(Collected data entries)
-- Opening Marker --

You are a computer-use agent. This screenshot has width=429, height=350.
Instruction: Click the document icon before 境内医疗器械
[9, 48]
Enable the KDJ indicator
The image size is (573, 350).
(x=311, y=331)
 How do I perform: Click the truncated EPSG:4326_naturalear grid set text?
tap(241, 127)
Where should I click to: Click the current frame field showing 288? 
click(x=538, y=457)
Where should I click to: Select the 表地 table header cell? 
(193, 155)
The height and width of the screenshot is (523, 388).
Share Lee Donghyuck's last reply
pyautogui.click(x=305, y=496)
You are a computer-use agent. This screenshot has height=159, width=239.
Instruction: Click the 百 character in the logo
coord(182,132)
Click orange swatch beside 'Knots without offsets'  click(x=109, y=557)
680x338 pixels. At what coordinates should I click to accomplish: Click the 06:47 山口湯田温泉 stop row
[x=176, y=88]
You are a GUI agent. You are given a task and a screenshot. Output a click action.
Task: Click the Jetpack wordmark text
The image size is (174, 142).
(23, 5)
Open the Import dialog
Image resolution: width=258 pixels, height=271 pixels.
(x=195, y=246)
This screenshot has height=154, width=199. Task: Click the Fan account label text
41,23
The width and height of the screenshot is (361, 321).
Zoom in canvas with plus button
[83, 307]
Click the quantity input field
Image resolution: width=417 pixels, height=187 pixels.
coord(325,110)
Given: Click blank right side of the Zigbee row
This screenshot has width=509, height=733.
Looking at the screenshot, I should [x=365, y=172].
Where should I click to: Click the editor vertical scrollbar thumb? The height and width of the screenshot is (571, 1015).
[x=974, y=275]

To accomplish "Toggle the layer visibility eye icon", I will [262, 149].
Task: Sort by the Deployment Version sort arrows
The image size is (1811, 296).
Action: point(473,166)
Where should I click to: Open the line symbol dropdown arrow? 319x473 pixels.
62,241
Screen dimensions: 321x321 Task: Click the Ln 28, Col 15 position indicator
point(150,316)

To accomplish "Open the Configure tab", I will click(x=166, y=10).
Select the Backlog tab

-- Closing Marker --

### What needs to be done
Begin with the line that contains "Screen dimensions: 321x321" and quote each line after it exactly, stopping after the last line of the data.

### Written solution
Screen dimensions: 321x321 Task: Click the Ln 28, Col 15 position indicator
point(150,316)

To accomplish "Open the Configure tab", I will click(x=166, y=10).
Select the Backlog tab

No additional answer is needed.